In an online study with a nationally representative sample, more than 600 participants were asked the earliest age at which they would talk with children about race. They were also asked when they thought children first develop behaviors and cognitive abilities relating to race and other social factors. More than half of the participants were parents while 40% were people of color. The research was published online in the Journal of Experimental Psychology: General.

The participants believed conversations about race should begin near a child's fifth birthday even though children begin to be aware of race when they are infants. Previous research has shown that 3-month-old babies prefer faces from certain racial groups, 9-month-olds use race to categorize faces, and 3-year-old children in the U.S. associate some racial groups with negative traits. By age 4, children in the U.S. associate whites with wealth and higher status, and race-based discrimination is already widespread when children start elementary school.

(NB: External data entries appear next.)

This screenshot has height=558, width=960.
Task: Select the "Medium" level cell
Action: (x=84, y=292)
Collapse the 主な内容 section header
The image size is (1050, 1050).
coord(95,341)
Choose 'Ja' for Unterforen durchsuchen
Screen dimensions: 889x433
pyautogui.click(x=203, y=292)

Participants who believed children's capacities to process race developed later also believed conversations about race should occur later. The researchers were surprised that the participants' race did not affect the age at which they were willing to talk with children about race. The participants' parental status, gender, education level, or experience with children also didn't have any bearing on the findings.

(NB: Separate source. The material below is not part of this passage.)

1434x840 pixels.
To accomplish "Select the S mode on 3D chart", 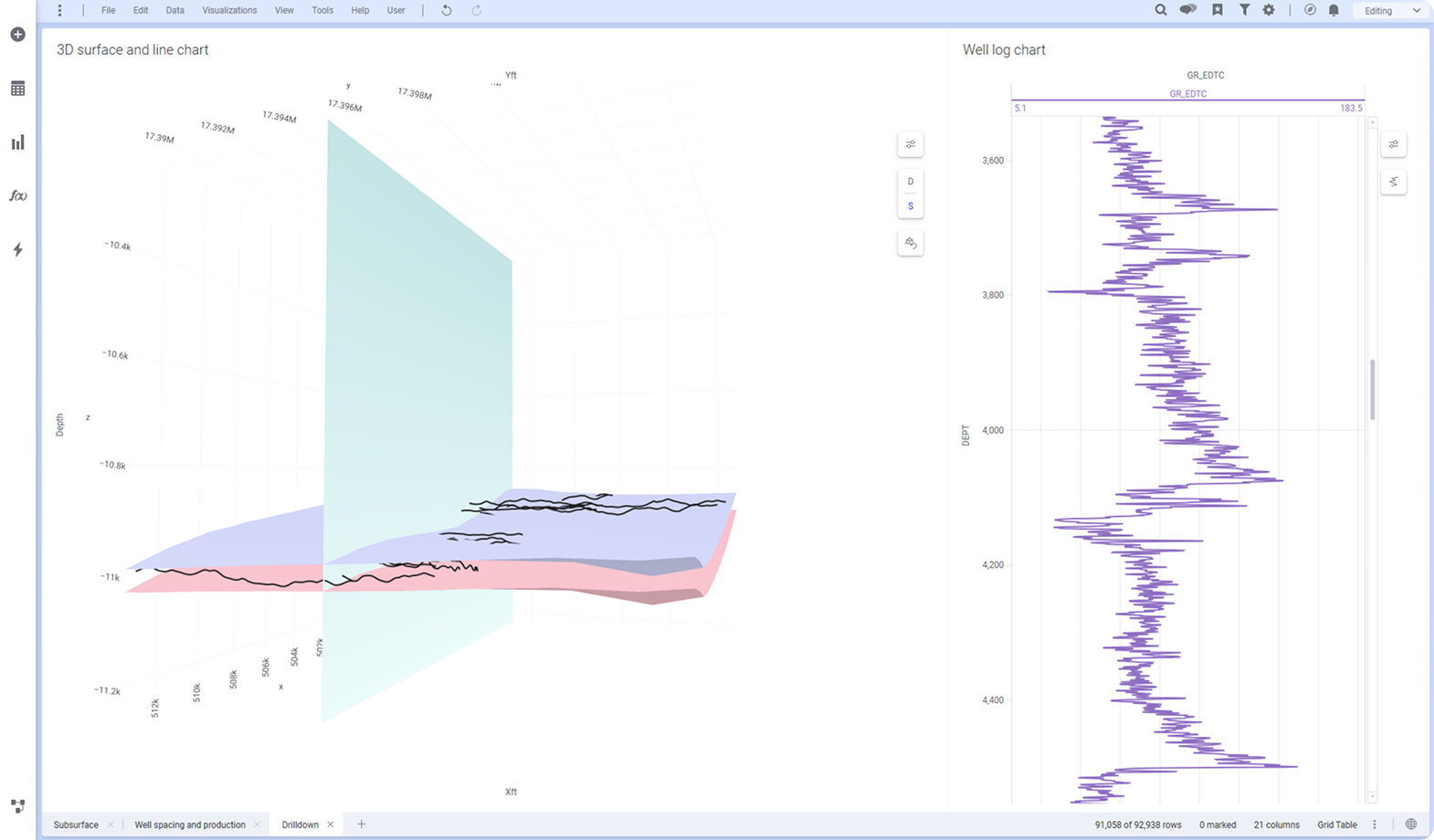I will pos(911,206).
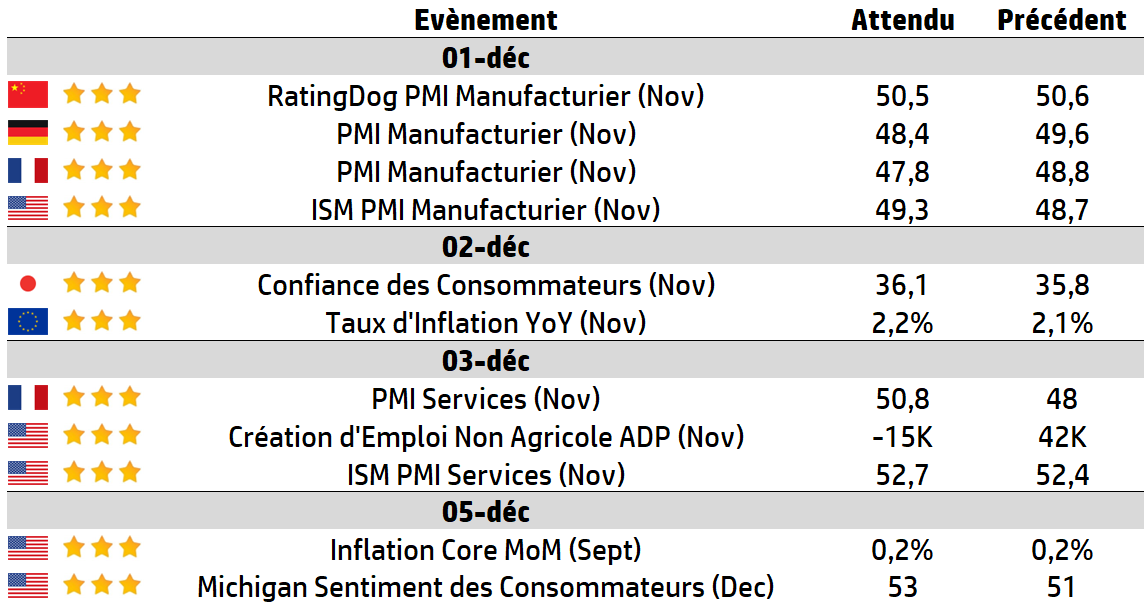Click the Précédent column header

coord(1062,19)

Another online experiment in the study found that when participants learned about children's developmental abilities relating to race, they said adults should start talking about it when children are 4 years old. This was approximately a year earlier than in the previous experiment.

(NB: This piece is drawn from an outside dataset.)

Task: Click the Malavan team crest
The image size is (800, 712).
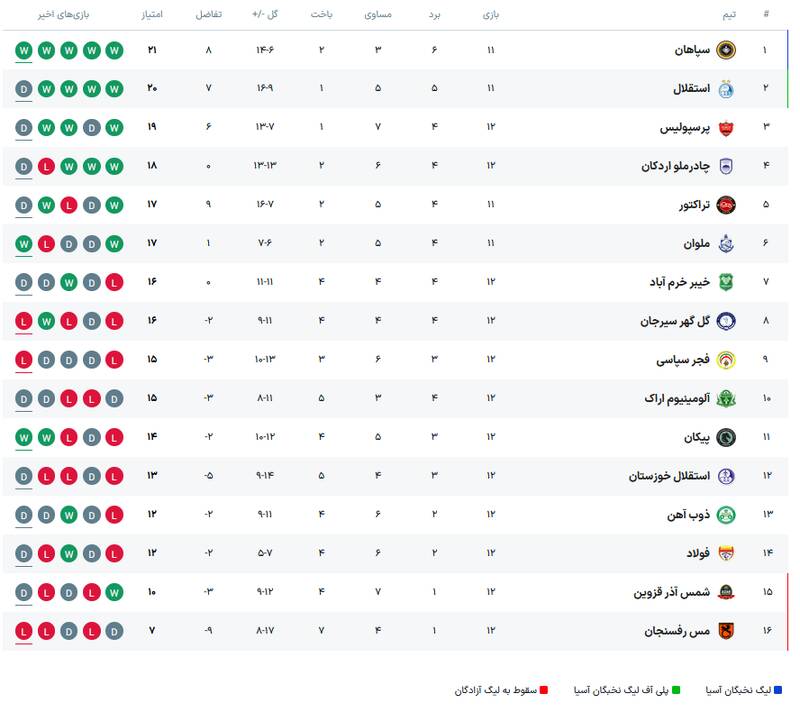Action: tap(726, 243)
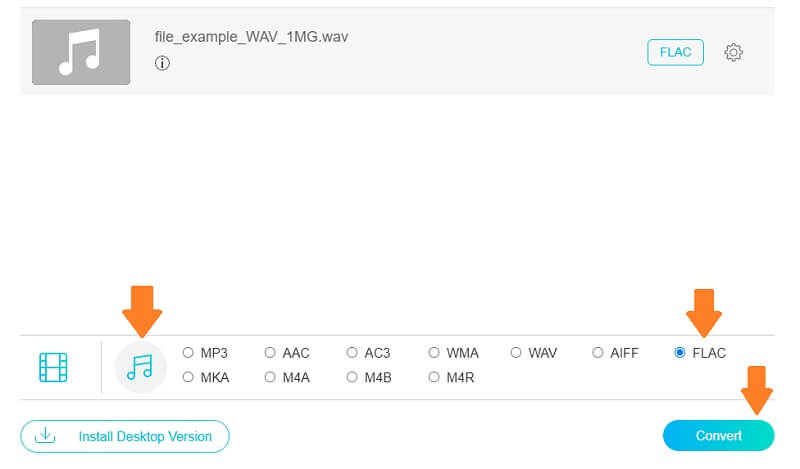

Many white parents often use well-meaning but ineffective strategies that ignore the realities of racism in the United States, said study co-author Leigh Wilton, PhD, an assistant professor of psychology at Skidmore College. Some harmful approaches include a colorblind strategy (e.g., telling children "Skin color doesn't matter," or "We're all the same on the inside") or refusing to discuss it (e.g., "It's not polite to talk about that").

The study didn't address exactly when or how adults should talk with children about race, but Wilton said this can begin early.

"Even if it's a difficult topic, it's important to talk with children about race, because it can be difficult to undo racial bias once it takes root," she said. "Toddlers can't do calculus, but that doesn't mean we don't teach them to count. You can have a conversation with a toddler about race that is meaningful to them on their level."

Parents, especially white parents, need to become comfortable talking about race or it will only get more difficult as their children get older, Wilton said.

"If we wait until a child is old enough to ask a tough question about the history of racial violence, then it will be that much harder to talk about if there haven't been any meaningful discussions about race earlier in their lives."
-end-
Article: "Adults Delay Conversations About Race Because They Underestimate Children's Processing of Race," by Jessica Sullivan, PhD; Leigh Wilton, PhD, Skidmore College; and Evan P. Apfelbaum, PhD, Boston University, Journal of Experimental Psychology: General, published online Aug. 6, 2020

Full text of the article can be found online at https://www.apa.org/pubs/journals/releases/xge-xge0000851.pdf.

Contact: Jessica Sullivan, PhD, may be contacted at jsulliv1@skidmore.edu. Leigh Wilton, PhD, may be contacted at lwilton@skidmore.edu.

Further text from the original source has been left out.